I'd love to hear why a physicist would roll their eyes at this.
>So, how do quantum error-correcting codes work? The trick to protecting information in jittery qubits is to store it not in individual qubits, but in patterns of entanglement among many.
So are quantum encoding patterns the Proof Of Work of multidimensional holgraphic blockchains?
> But a fundamental problem stood in the way of actually building quantum computers: the innate frailty of their physical components.
It's entirely possible that there is some sort of physically limiting factor that makes it nearly impossible to entangle more than X qbits. Something akin to Amdahl's law for quantum computing. It wouldn't be a very sexy result.
I'm thinking of the infeasibility of building a rocket to get off a large planet (compared to earth).
The intuition of a layperson is a bad guide, but I've always had the gut feeling that quantum error correction would prove to be exponentially difficult to scale. If smart people think otherwise, I can hope they're right, but I wouldn't bet money on it until I find an explanation I can grasp. It just sounds like a free lunch, or cold fusion.
> Ahmed Almheiri, Xi Dong and Daniel Harlow did calculations ...

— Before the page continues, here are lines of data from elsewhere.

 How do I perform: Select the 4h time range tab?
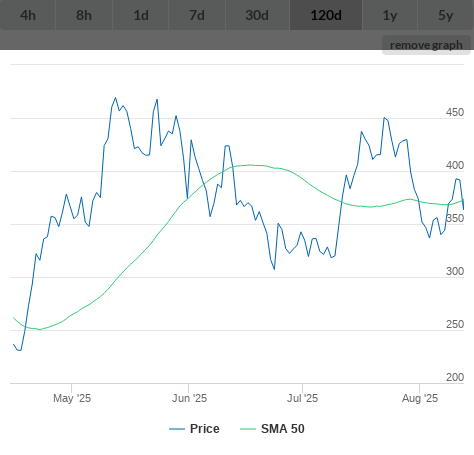28,15
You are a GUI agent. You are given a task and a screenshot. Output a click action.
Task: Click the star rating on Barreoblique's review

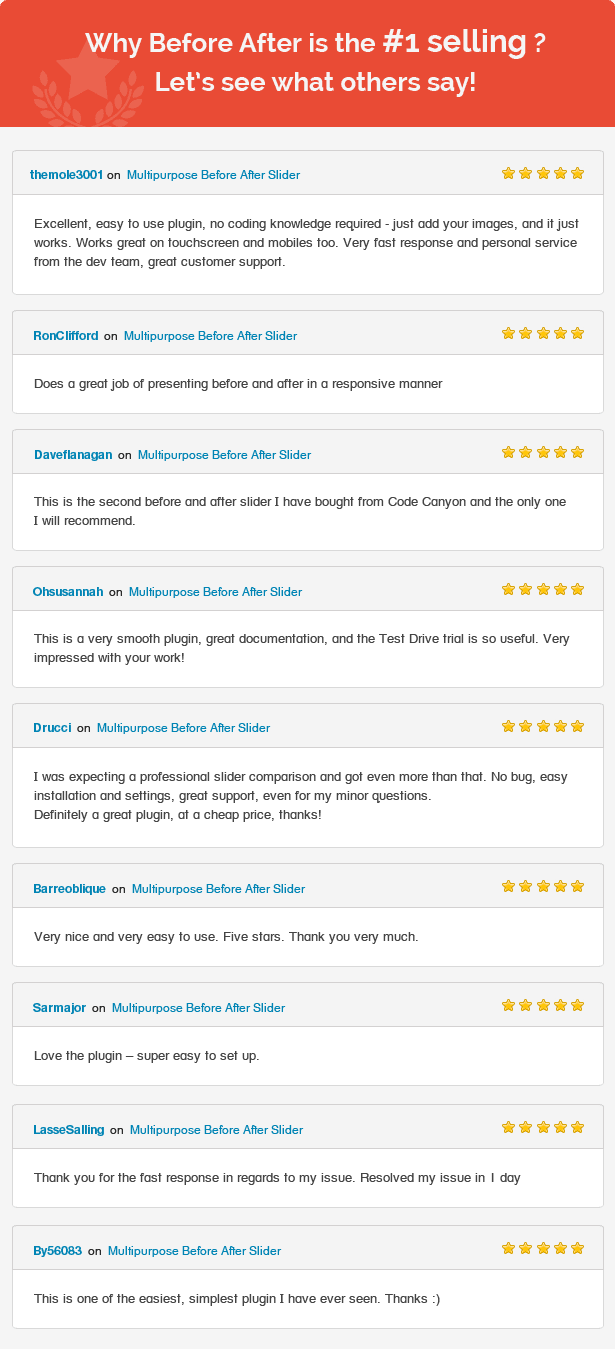pyautogui.click(x=543, y=886)
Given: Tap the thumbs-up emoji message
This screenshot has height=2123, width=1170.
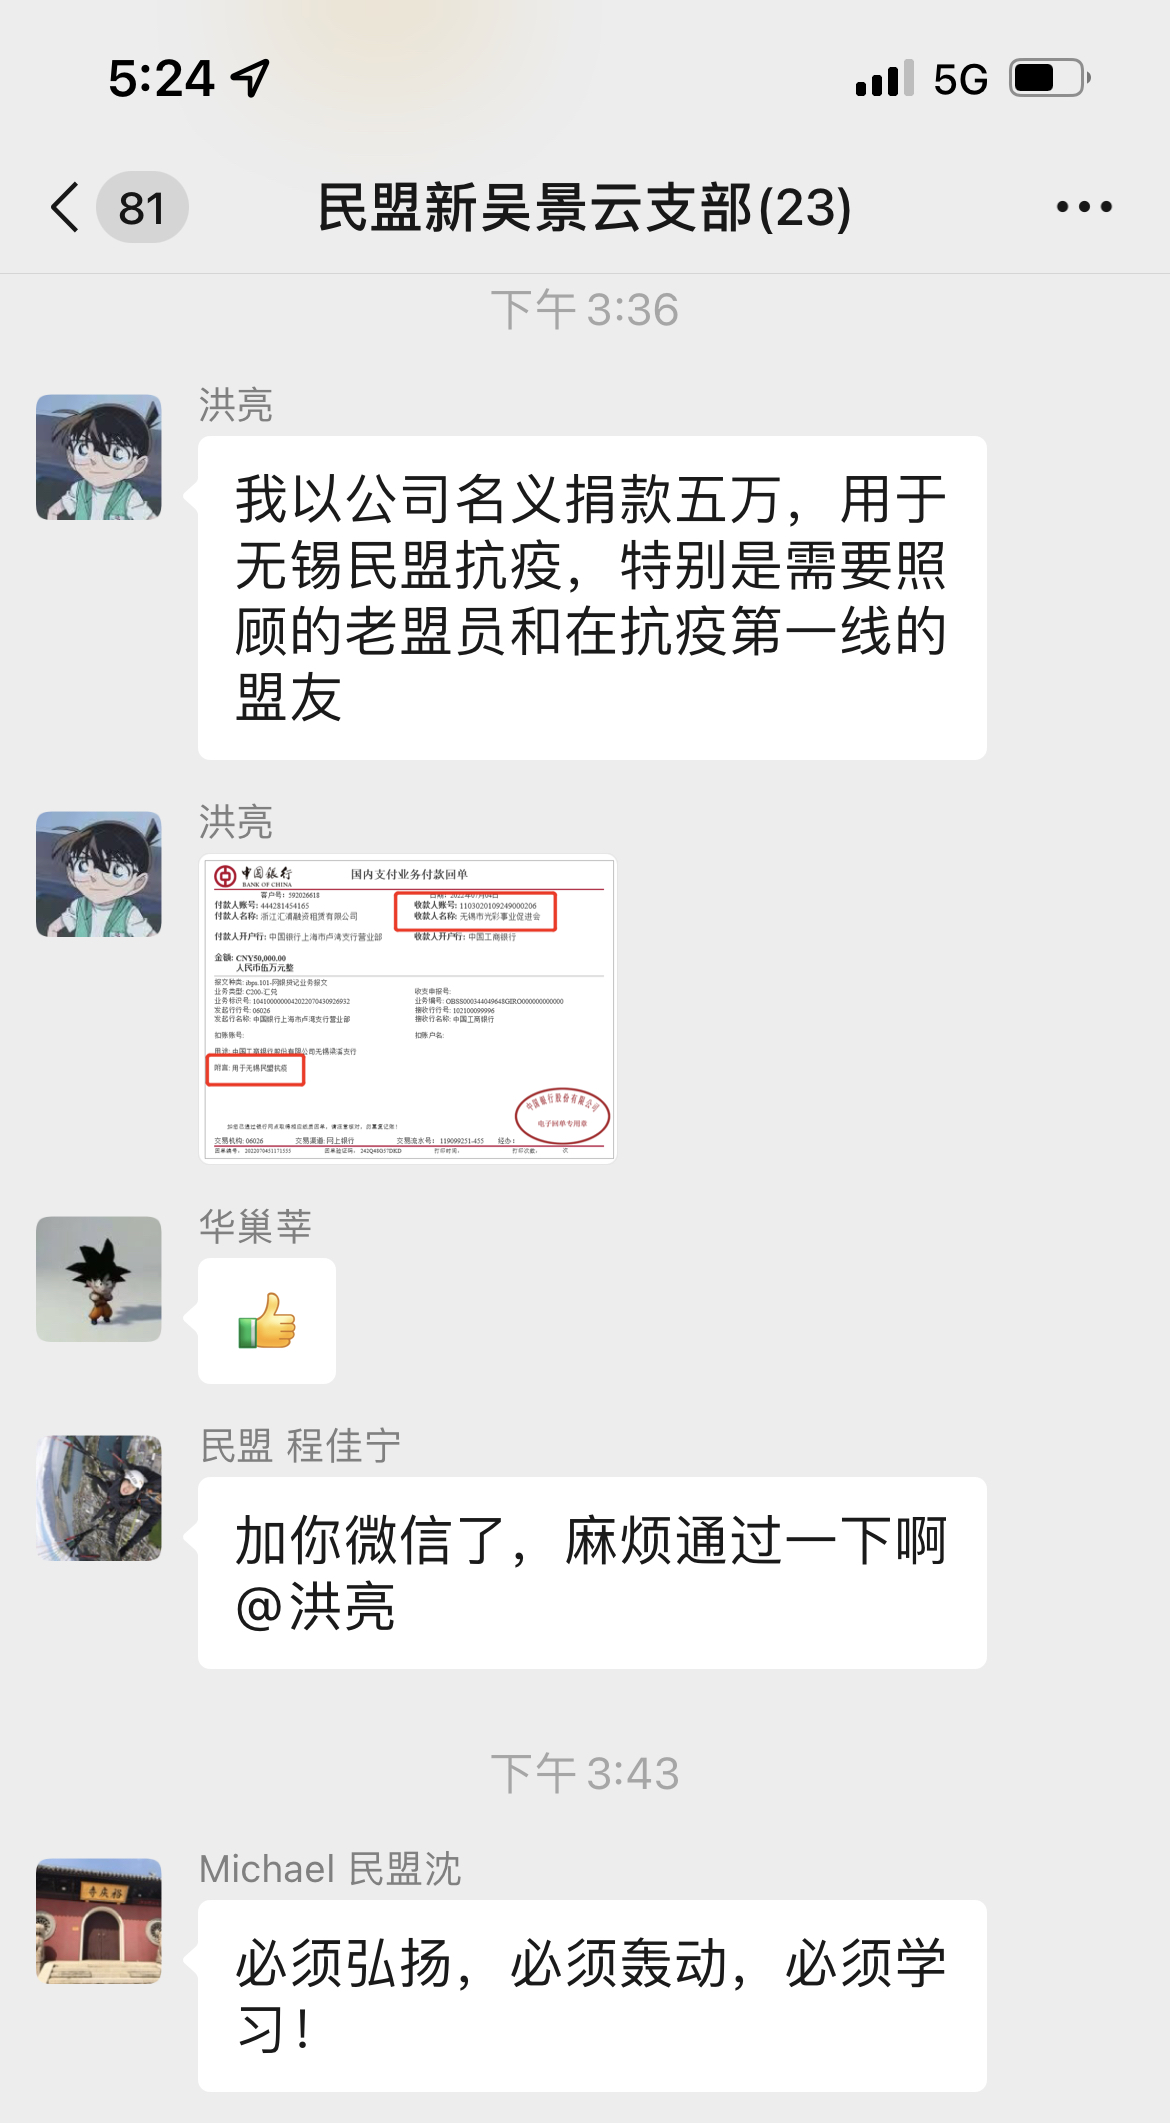Looking at the screenshot, I should 267,1321.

It's pretty cool to see a Westerner, Middle Easterner and an East Asian dude (at least based on names ...) collaborate to push the frontiers of science like this!
> Westerner, Middle Easterner and an East Asian [...] based on names
This international variety of names is common outside the English-speaking world, e.g. the 3 biggest internet companies in China (Alibaba, Tencent, Baidu).
This makes error-correcting the foundation of the universe, but I would prefer to have causality be fundamental, such as with the causal sets program. This is interesting though, especially for quantum computing.
> The bendy fabric of space-time in the interior of the universe is a projection that emerges from entangled quantum particles living on its outer boundary.
Guess we are living in a simulation, after all. A quantum one, to be precise.
> That year — 2014 — three young quantum gravity researchers came to an astonishing realization. They were working in physicists’ theoretical playground of choice: a toy universe called “anti-de Sitter space” that works like a hologram.
Wow, so we truly are in a simulation
Edit: Sorry, I thought this was a funny play on ambiguous words, but apparently HN disagrees!
You will often get downvoted for humor on HN. On the other hand, I have at times gotten double digits worth of karma for a humorous post. I guess you have to appeal to a certain type of person.
I'm not sure I really understand the article, as it is, but space-time seemed preternaturally a macrocosm of the quantum universe, a way to smooth out the infinitely possible subspace into a predictable and understandable macro space, the collapsing of all possible realities at the atomic level into a definite reality. In other words, this seems too obvious to be this obvious, so what am I missing here?
> [...] after the renowned physicist Juan Maldacena discovered that the bendy space-time fabric in its interior is “holographically dual” to a quantum theory of particles living on the lower-dimensional, gravity-free boundary.
What does "holographically dual" mean?
What boundary are we talking about here?
> The bendy fabric of space-time in the interior of the universe is a projection that emerges from entangled quantum particles living on its outer boundary
What is the "interior" of the universe? What is the "outer boundary"?